Find the lines in the records below that contain "screenshot", and report each of them.
*** Supplied material Section Begins ***
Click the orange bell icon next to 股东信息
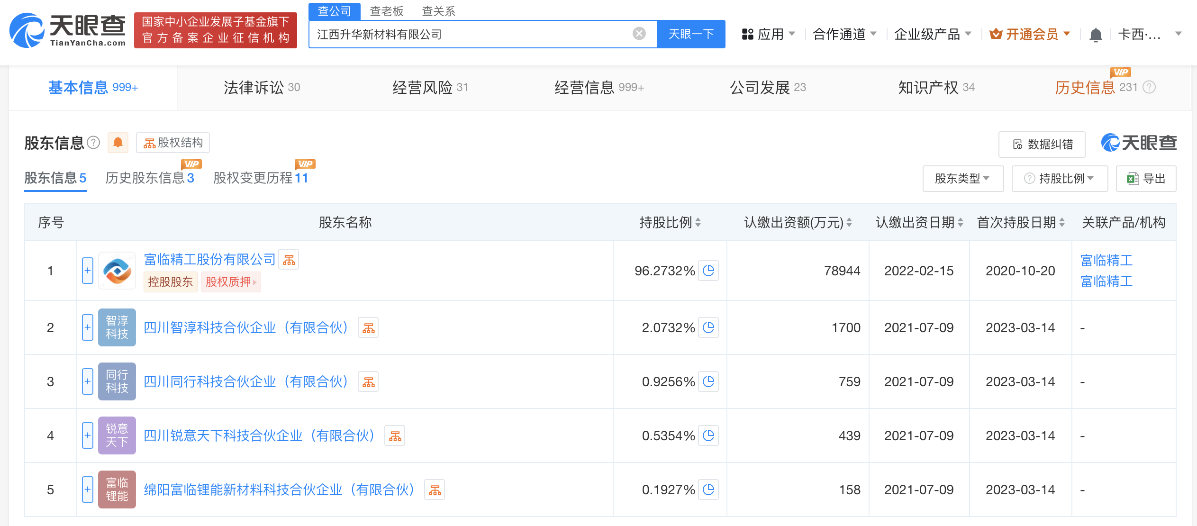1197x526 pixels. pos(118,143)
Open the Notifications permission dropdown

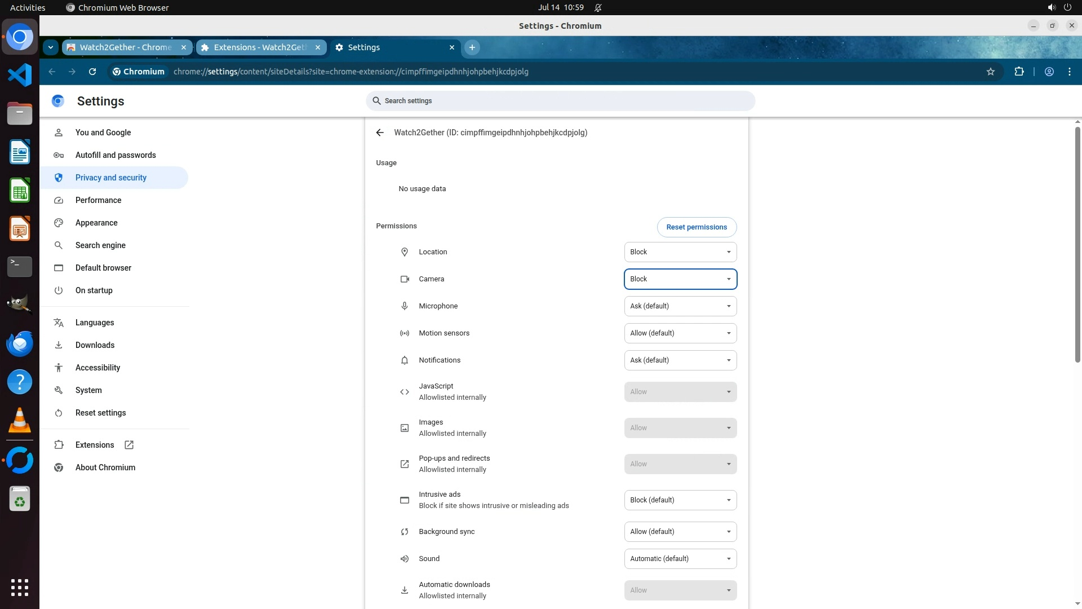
*** Supplied material Section Ends ***
*** Supplied material Section Begins ***
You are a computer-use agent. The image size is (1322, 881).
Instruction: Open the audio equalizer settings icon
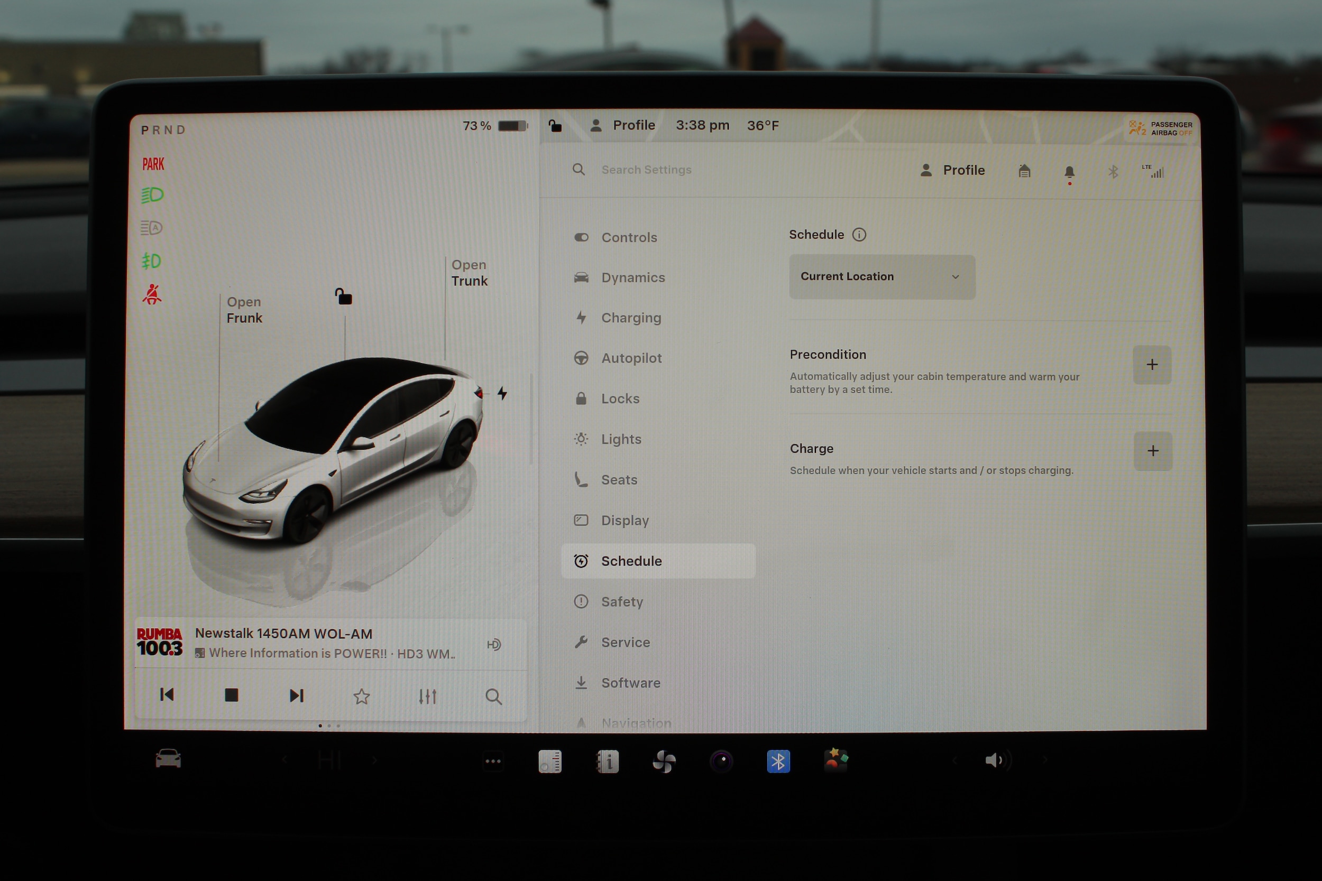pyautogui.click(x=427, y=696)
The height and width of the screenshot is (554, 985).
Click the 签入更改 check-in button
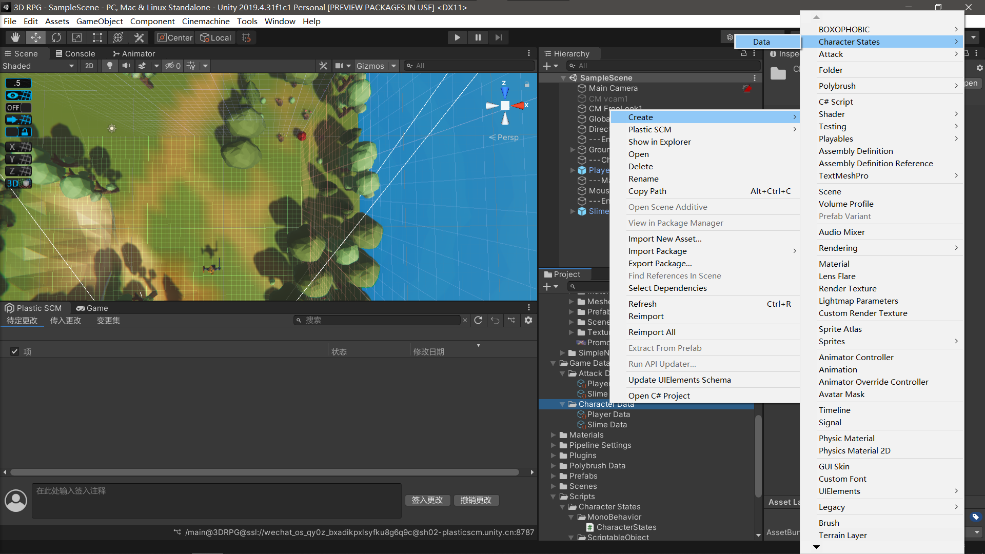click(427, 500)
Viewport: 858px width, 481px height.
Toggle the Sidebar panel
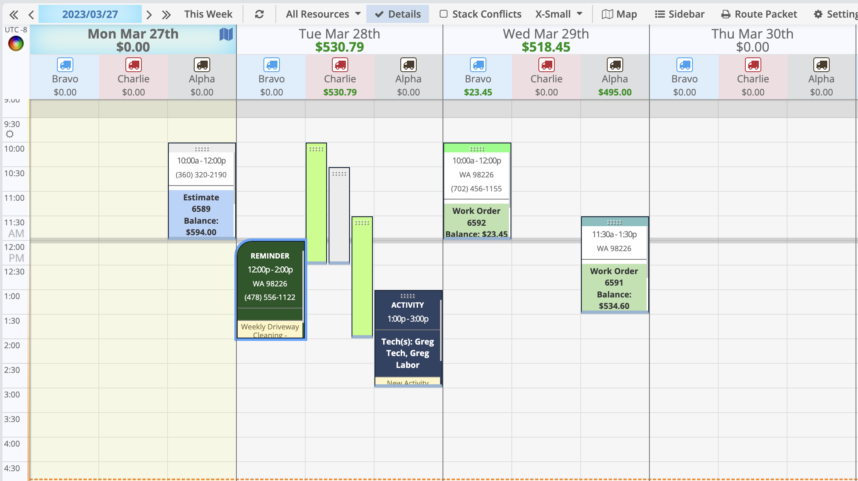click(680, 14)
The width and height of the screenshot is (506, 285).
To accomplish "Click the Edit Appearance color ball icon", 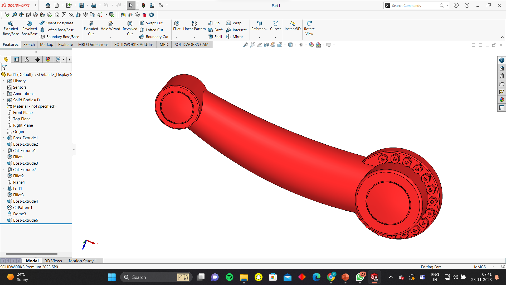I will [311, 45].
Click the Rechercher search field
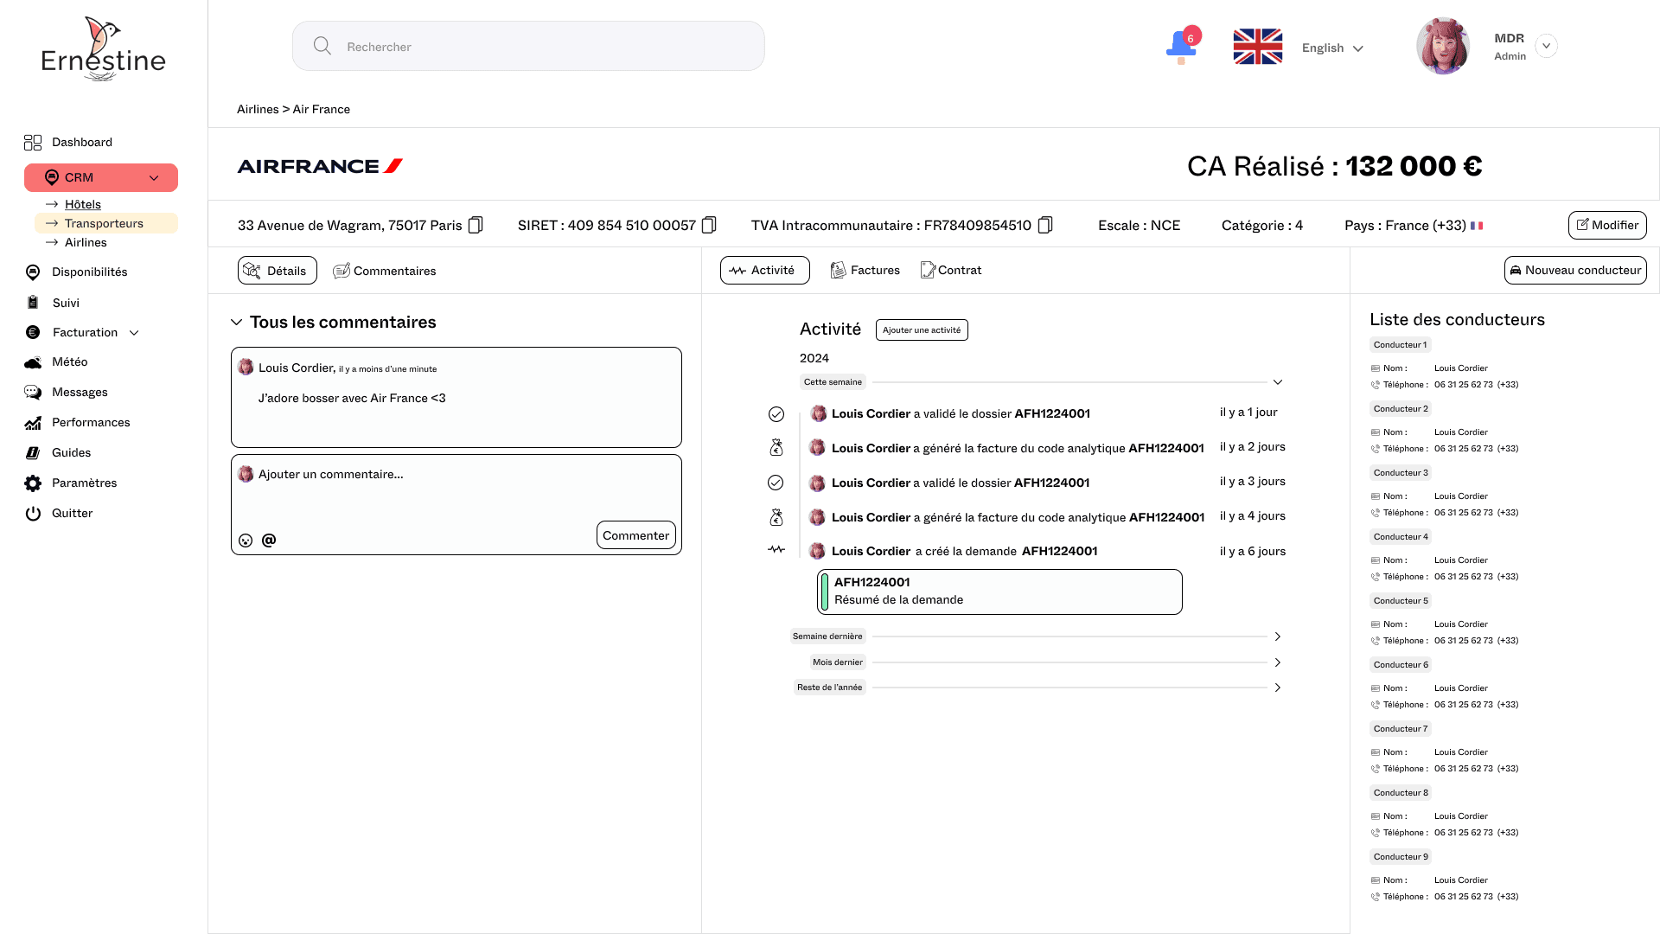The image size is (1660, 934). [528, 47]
*** Supplied material Section Ends ***
*** Supplied material Section Begins ***
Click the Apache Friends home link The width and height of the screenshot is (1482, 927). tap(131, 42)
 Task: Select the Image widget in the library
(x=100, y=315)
*** Supplied material Section Ends ***
» **Solved exercise**
The height and width of the screenshot is (554, 985).
The width and height of the screenshot is (506, 285).
Click the Apache Friends home link The width and height of the screenshot is (1482, 927). tap(131, 42)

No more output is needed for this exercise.